Sunday, November 7, 2010

Jessica Ruglis, PhD, MPH, MAT , Department of Health, Behavior & Society, Johns Hopkins School of Public Health, Baltimore, MD
Based on research and findings from a mixed method, youth participatory action research (PAR) project, this paper introduces schooling is a social determinant of health. This paper describes the process and findings of the youth PAR collective “ProjectDISH (Disparities in Schooling and Health)” formed for this study. ProjectDISH youth researchers (ages 14-19) created the research questions, design and protocols (mapping, focus groups, and survey); conducted data collection and analysis; and presented at academic conferences. The purpose of our research was to investigate and document the ways in which schooling (as distinguished from education) affects health, and how racialized urban educational inequities and graduation rates contribute to health disparities. Research presented in this paper documents the health effects of educational asymmetries and opportunities to learn and introduces suggestions for educational improvement as health reform. This research explores how and why education (of all three components of SES) is the most significant predictor of lifetime health. It does so by taking an important methodological and conceptual stance to distinguish the schooling from education. Schooling is a process and a context that influences health in much the same way as other widely documented social determinants of health (many of which equally operate through schools), while education is an outcome and proxy that independently confers health benefits through social and causal pathways it affords. This paper spans conceptual and analytic frameworks from multiple disciplines.

Learning Areas:
Assessment of individual and community needs for health education
Diversity and culture
Other professions or practice related to public health
Planning of health education strategies, interventions, and programs
Social and behavioral sciences
Systems thinking models (conceptual and theoretical models), applications related to public health

Learning Objectives:
1. Differentiate between traditional and participatory (i.e. participatory action research, youth participatory action research, community based participatory research) approaches to research. 2. Formulate ideas about implications (research, education, policy) for conceiving of schooling as a social determinant of health (as distinguished from education). 3. Discuss, based on the research findings presented, what about schools young people identify as affecting health (physical, mental, social-emotional, sexual, reproductive, etc.) and healthy development.

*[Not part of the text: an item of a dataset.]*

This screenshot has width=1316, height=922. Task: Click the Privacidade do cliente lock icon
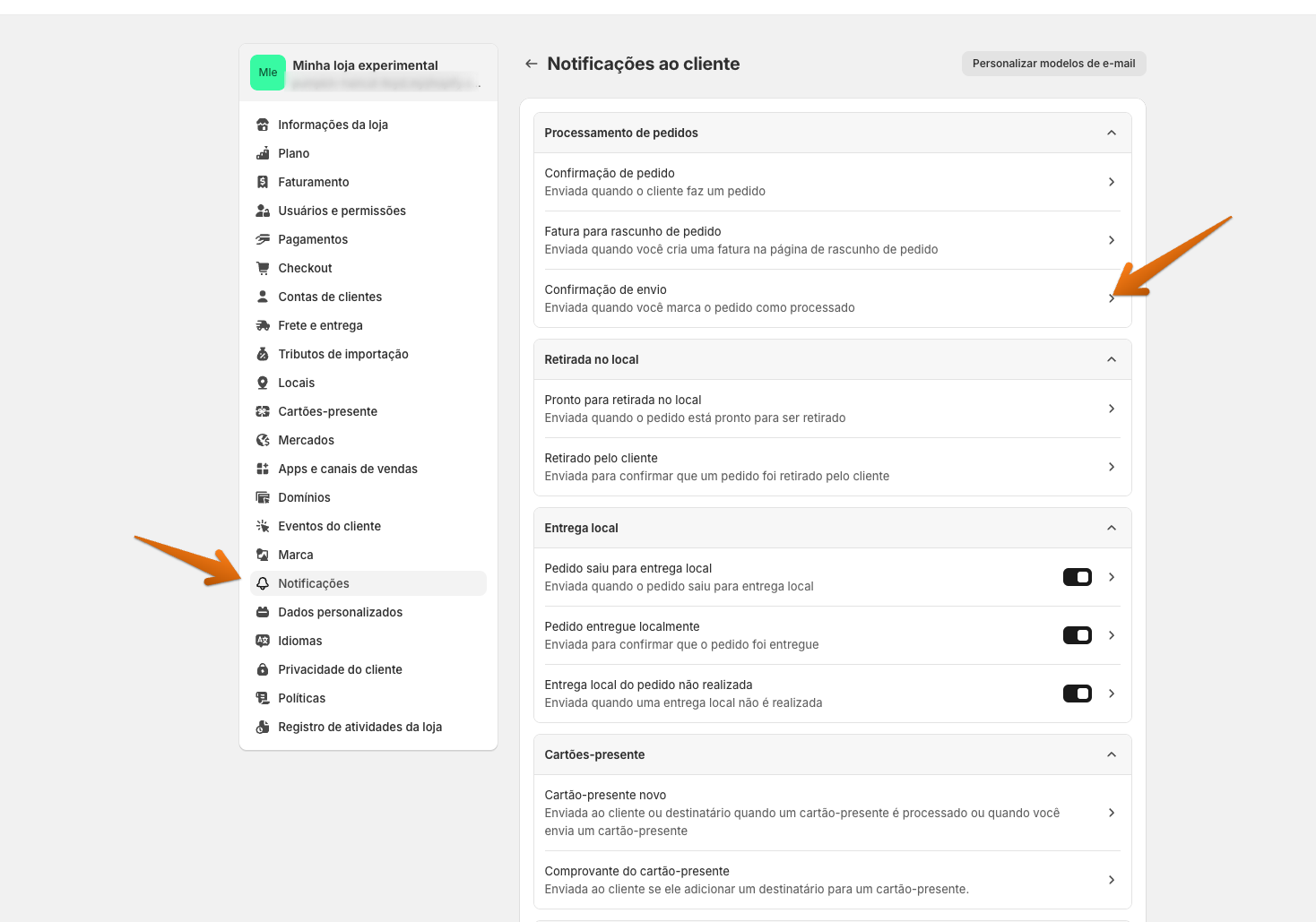[263, 669]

Keywords: Adolescent Health, Participatory Action Research

Presenting author's disclosure statement:

Qualified on the content I am responsible for because: I am qualified to present because I have earned terminal degrees in relevant fields (PhD in Urban Education, MPH in Community Health Education) and currently conduct related postdoctoral research at Johns Hopkins School of Public Health.
Any relevant financial relationships? No

I agree to comply with the American Public Health Association Conflict of Interest and Commercial Support Guidelines, and to disclose to the participants any off-label or experimental uses of a commercial product or service discussed in my presentation.